▸ WHAT TO WORK ON
The required result is a copy of each line below in which "agent" appears.

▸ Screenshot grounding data
+===+
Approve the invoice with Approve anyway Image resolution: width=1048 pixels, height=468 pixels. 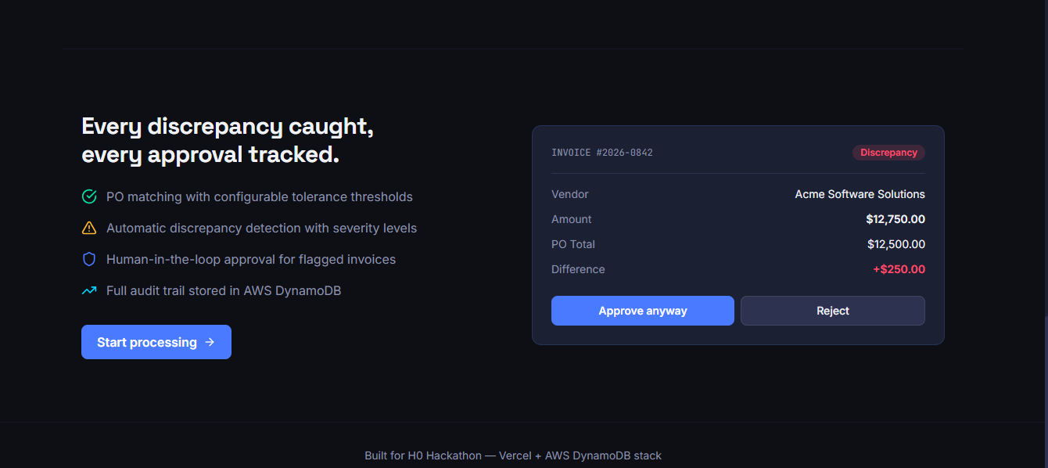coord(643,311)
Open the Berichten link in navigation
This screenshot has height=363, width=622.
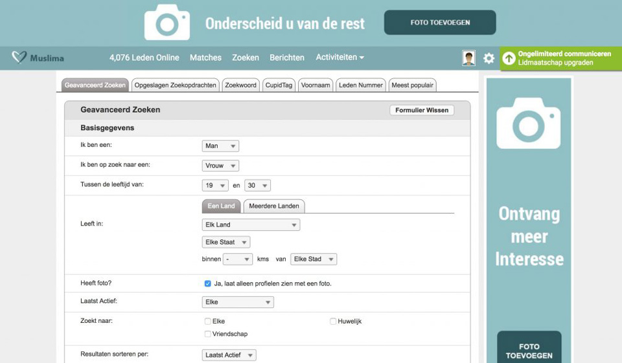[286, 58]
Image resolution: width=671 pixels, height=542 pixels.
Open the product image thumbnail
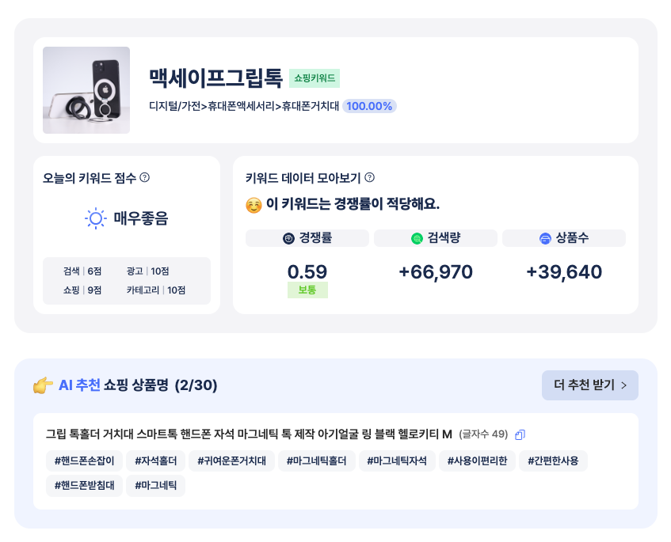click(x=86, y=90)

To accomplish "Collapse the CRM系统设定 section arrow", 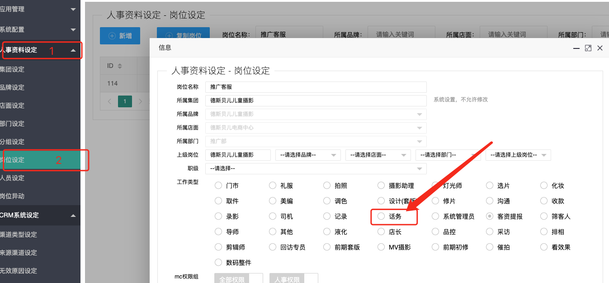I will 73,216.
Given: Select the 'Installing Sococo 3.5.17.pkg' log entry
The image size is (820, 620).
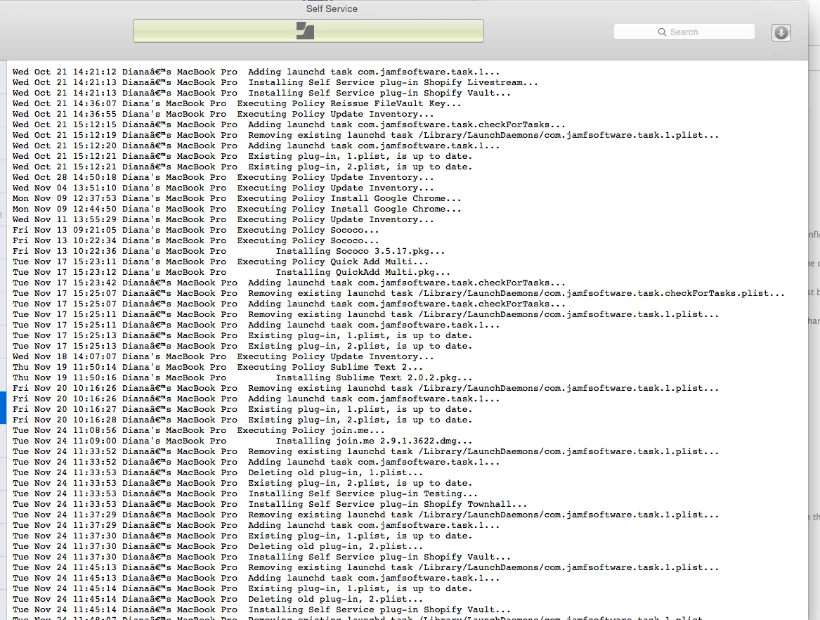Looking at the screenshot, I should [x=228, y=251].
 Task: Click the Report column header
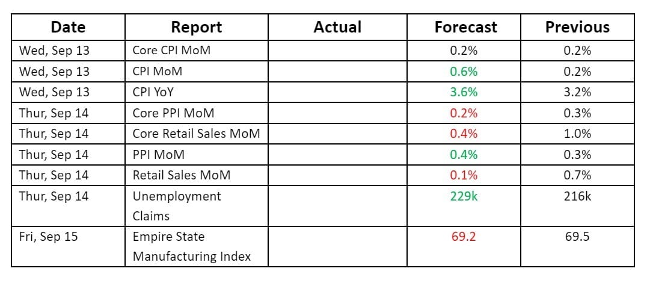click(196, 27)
+===+
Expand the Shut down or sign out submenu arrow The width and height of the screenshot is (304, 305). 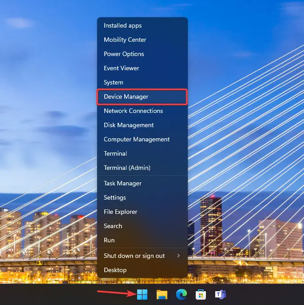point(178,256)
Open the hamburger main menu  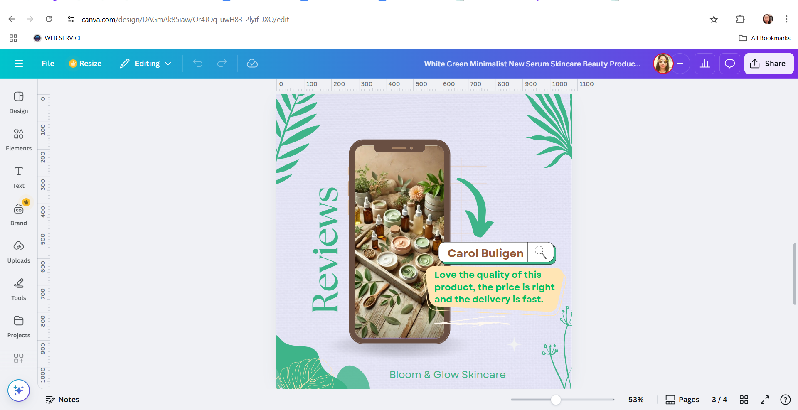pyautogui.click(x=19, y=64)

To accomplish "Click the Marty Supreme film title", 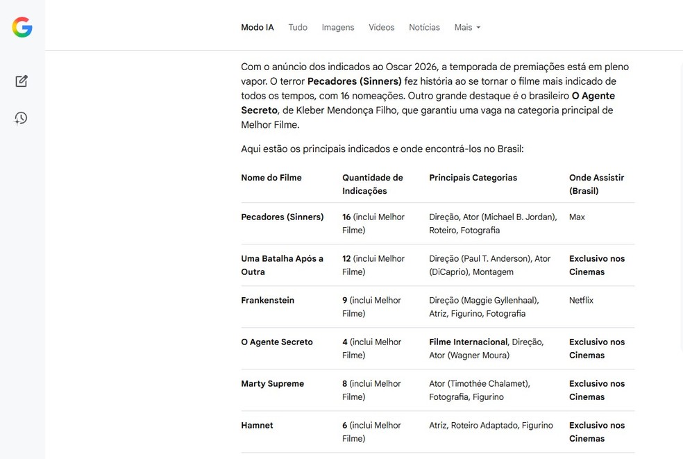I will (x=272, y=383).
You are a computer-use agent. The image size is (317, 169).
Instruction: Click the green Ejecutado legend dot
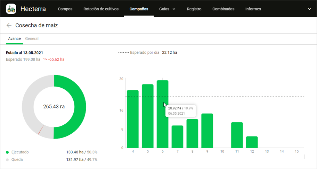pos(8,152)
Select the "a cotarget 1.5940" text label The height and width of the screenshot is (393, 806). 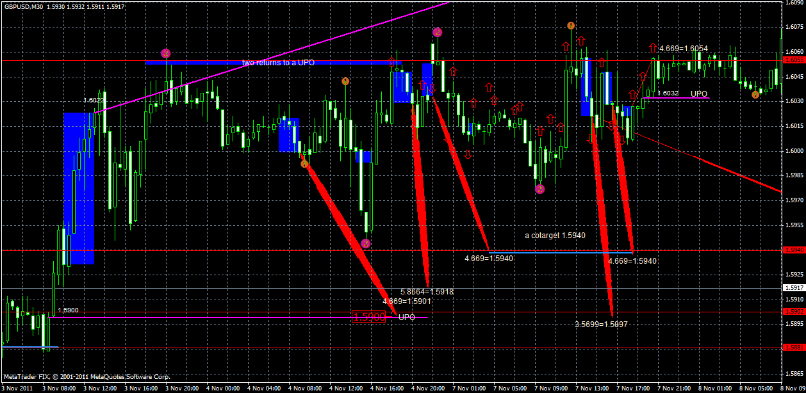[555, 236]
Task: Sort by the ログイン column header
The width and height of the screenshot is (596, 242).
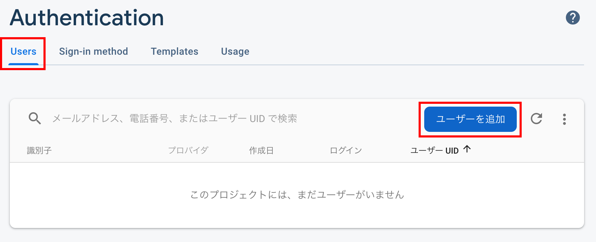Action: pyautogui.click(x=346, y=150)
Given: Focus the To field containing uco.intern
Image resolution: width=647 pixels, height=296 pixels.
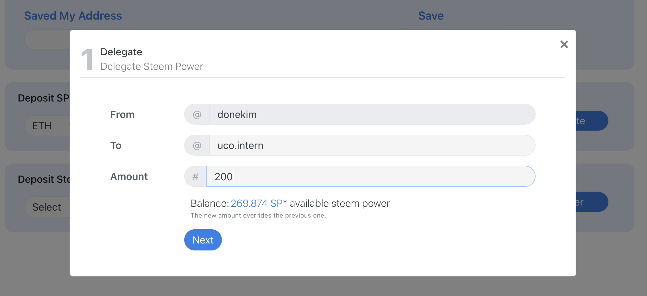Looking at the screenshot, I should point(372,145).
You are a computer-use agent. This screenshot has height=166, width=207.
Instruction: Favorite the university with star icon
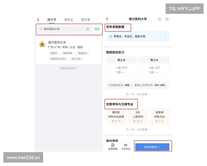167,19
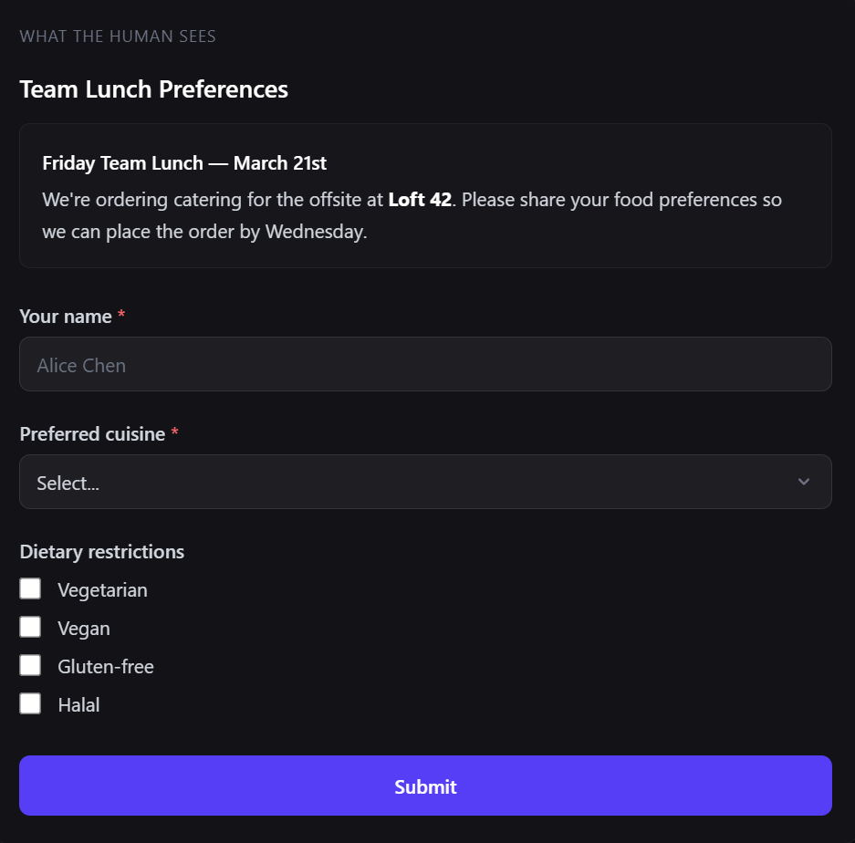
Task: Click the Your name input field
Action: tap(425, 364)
+===+
▸ OUTPUT
You are a computer-use agent. The image size is (317, 169).
You are a computer-use agent. This screenshot has height=166, width=207.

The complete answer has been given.